The bird’s screeches made me wonder about the quality of my flooring. There didn’t seem to be anything between me and the monster’s voice box. I needed him to stop, desperately so, but I sure as hell wasn’t going down there, not after the porch scene the afternoon before, when he’d seemed as though he wanted to take me down, and not when he was this agitated. I lay in bed amid the avian screams, hoping, praying that Pam would again take charge. I mean, she had to hear him upstairs. Hell, my friends in Boston could probably hear him.
Finally I heard merciful footsteps on the staircase, the opening of the cellar door, and someone descending the steps. Then I heard Pam’s voice, muffled by the floor and choked by sleep. “Boo-Boo, you poor guy, all unsettled. It’s okay. You’re safe down here.”
He gave her a long, explanatory caw, the two of them continuing this interspecies dialogue. Next thing I knew, Pam was falling into bed beside me, still wearing the same shorts and T- shirt she’d had on the day before, her hair a tangle of wisps and knots.
“He’s just getting used to things,” she said. I was about to respond, but she was already snoring softly. She hadn’t moved an inch when I got up an hour or so later to take two excited dogs to the beach for their morning romp in the sand and waves. Afterward, standing inside a delightful store called Cape Porpoise Kitchen, where I always got my morning coffee, the nice young woman approached and as I said, “The usual,” she pulled out a small bag for my muffin. My cell phone rang. “Excuse me one second,” I said, stepping away to take the call.
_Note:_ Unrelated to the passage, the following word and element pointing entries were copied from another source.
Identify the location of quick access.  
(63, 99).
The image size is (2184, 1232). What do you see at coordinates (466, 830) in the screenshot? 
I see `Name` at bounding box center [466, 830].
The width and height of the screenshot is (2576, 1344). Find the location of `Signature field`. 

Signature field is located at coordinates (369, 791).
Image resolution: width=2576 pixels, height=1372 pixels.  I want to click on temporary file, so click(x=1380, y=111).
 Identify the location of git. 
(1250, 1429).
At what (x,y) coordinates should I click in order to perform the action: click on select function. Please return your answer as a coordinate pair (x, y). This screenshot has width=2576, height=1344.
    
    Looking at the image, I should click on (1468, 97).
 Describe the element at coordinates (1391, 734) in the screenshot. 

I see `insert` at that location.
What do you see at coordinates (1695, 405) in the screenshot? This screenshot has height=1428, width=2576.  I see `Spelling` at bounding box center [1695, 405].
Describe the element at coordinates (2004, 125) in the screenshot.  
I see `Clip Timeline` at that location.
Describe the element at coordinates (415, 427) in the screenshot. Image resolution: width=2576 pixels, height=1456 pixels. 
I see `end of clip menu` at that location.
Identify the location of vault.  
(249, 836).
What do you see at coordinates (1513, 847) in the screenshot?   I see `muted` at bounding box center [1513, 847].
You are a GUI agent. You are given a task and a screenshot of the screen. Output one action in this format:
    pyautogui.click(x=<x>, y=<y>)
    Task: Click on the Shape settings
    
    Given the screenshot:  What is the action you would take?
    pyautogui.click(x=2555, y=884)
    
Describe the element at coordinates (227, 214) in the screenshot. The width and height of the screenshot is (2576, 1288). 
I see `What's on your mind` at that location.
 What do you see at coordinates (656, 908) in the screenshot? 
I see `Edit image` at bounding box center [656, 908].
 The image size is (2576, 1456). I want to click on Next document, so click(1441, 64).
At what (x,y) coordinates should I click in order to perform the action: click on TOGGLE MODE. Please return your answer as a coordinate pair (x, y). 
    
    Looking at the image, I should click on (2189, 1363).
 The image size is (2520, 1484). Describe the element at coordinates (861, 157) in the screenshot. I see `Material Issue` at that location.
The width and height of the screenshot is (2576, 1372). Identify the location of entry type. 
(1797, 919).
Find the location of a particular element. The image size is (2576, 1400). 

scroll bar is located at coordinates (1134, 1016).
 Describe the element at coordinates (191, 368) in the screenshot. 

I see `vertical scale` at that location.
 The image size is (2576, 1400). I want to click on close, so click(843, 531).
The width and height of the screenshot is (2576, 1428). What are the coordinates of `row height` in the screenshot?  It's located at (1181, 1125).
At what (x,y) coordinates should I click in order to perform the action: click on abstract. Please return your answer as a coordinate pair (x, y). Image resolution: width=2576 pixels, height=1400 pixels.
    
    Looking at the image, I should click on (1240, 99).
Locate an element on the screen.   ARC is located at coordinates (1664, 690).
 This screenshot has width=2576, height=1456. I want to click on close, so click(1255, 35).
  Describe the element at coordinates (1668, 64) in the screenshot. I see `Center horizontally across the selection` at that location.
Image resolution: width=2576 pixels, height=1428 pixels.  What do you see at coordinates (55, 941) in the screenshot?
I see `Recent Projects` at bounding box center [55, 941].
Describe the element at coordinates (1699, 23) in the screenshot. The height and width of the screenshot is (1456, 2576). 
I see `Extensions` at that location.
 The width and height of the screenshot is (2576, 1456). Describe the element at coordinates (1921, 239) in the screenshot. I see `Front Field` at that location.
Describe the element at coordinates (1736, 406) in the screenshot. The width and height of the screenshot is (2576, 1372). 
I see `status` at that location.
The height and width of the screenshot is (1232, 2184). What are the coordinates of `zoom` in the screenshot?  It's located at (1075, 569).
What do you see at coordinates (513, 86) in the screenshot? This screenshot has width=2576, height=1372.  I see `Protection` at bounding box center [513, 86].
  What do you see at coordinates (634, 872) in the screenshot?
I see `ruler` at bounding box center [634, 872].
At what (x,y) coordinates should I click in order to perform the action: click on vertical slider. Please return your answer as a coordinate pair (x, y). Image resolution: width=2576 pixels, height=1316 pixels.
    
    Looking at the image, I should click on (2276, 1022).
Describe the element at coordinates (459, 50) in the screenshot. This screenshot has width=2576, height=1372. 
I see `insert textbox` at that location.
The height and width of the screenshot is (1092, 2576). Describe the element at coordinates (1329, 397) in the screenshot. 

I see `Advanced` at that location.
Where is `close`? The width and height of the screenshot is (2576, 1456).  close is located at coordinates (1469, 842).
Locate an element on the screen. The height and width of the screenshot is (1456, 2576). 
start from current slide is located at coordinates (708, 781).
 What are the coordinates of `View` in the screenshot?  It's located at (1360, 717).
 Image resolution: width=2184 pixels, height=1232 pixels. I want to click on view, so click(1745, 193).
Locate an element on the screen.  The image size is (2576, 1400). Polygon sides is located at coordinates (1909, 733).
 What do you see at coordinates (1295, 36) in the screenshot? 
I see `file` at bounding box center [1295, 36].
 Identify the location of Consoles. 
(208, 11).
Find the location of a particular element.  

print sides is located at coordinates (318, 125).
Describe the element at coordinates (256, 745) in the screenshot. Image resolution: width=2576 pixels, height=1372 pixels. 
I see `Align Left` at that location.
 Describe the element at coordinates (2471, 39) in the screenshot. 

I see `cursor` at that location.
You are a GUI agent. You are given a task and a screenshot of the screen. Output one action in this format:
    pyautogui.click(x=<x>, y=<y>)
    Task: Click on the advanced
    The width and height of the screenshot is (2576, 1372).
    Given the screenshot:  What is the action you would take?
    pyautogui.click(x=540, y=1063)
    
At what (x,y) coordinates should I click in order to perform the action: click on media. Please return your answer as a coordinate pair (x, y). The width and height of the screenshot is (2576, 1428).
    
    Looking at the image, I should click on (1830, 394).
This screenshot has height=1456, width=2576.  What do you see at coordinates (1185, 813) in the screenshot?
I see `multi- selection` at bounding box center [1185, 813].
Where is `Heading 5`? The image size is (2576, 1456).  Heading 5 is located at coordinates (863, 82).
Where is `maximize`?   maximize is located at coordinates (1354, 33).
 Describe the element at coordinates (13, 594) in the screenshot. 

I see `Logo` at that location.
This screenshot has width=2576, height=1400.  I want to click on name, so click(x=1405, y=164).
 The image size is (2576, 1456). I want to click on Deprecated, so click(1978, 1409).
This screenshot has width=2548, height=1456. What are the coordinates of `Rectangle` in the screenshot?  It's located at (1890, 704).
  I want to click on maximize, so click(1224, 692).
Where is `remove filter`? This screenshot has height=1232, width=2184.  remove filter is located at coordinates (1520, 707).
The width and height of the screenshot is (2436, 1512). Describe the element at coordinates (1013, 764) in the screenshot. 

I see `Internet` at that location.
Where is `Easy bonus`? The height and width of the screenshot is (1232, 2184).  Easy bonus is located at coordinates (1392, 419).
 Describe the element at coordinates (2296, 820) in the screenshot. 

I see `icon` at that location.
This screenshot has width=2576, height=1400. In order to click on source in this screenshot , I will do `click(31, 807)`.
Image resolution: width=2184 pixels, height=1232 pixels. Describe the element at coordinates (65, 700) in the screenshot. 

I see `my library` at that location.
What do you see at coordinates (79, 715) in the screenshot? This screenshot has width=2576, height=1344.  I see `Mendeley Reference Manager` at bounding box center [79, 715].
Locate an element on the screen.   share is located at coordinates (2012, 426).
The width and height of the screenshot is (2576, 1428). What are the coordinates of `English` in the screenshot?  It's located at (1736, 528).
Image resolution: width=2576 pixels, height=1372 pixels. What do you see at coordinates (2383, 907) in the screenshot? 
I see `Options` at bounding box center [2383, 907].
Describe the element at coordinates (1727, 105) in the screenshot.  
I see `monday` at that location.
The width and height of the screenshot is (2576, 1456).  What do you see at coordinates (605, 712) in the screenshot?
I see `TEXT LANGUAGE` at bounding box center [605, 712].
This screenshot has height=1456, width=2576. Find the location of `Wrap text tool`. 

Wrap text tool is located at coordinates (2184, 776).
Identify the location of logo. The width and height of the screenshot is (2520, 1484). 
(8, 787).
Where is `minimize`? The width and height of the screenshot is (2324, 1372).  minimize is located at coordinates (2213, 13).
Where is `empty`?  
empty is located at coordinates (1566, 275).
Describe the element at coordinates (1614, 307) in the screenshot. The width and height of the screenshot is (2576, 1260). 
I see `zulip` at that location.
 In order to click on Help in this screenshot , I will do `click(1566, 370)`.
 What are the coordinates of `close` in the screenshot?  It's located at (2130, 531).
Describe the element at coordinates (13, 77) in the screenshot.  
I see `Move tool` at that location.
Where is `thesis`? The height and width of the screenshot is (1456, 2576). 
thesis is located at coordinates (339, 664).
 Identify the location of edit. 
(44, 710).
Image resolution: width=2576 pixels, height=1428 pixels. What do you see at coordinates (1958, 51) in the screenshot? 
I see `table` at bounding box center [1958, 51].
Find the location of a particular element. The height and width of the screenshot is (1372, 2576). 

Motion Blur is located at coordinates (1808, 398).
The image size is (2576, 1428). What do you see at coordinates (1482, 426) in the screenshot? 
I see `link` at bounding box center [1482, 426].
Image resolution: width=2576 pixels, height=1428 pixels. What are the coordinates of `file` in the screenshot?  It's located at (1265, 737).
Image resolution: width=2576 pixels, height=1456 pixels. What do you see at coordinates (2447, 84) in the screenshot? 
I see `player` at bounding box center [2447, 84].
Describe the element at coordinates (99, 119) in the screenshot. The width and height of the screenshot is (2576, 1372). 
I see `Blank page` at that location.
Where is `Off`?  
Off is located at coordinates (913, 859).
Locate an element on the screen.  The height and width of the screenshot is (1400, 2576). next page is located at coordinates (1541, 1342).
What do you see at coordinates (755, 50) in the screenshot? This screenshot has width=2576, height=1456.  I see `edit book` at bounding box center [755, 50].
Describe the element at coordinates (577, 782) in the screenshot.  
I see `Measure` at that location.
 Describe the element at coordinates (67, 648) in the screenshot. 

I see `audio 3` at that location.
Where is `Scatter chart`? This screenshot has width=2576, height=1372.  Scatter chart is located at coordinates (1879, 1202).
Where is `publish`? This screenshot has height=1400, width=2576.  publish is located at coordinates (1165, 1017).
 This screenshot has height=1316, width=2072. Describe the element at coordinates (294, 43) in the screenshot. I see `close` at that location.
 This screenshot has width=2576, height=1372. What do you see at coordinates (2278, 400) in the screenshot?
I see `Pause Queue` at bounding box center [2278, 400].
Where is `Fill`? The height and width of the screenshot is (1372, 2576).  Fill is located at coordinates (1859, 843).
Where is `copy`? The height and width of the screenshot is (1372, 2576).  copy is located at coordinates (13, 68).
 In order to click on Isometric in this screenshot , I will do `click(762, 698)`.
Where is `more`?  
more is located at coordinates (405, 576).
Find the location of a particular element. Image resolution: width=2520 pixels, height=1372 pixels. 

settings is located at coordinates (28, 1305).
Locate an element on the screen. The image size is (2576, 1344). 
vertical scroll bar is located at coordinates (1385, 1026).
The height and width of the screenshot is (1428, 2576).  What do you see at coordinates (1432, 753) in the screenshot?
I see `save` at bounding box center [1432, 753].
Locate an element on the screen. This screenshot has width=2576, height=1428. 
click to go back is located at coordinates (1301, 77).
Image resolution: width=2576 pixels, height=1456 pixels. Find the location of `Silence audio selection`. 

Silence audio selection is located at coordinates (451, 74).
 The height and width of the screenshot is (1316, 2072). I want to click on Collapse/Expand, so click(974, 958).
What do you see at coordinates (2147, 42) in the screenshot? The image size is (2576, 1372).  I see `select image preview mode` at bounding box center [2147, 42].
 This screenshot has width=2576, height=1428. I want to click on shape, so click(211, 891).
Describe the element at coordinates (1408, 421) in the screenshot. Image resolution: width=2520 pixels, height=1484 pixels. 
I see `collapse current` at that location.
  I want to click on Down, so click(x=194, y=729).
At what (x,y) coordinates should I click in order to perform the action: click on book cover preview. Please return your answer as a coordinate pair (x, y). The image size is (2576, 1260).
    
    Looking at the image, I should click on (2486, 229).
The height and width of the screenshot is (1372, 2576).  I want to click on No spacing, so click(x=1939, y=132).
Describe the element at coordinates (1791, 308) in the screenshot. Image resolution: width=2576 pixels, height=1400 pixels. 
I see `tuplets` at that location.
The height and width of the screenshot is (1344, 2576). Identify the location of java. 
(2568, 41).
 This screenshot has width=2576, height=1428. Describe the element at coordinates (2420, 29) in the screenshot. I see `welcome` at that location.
It was one of Pam’s kids on the other end of the line. “Brian, where are you?”
“At the store, cutie. Where are you?”
“Um, I’m at home. Hey, can you get us a cinnamon muffin and a toasted bagel, and a blueberry muffin.”
“Of course — ”
“And Mom wants an everything bagel.”
“I’m on the way,” I said. “How’s Buddy?”
I told the young woman what I needed, which was much more than I usually got: half a dozen muffins, a couple of bagels, another cup of coffee for Pam.
She smiled. “Full house?” she asked.
I nodded. “Kids, dogs, woman,” adding under my breath “rooster.”
“Excuse me?” She looked legitimately surprised.
“Toaster,” I said, quickly. “Would you mind throwing the bagels in the toaster?”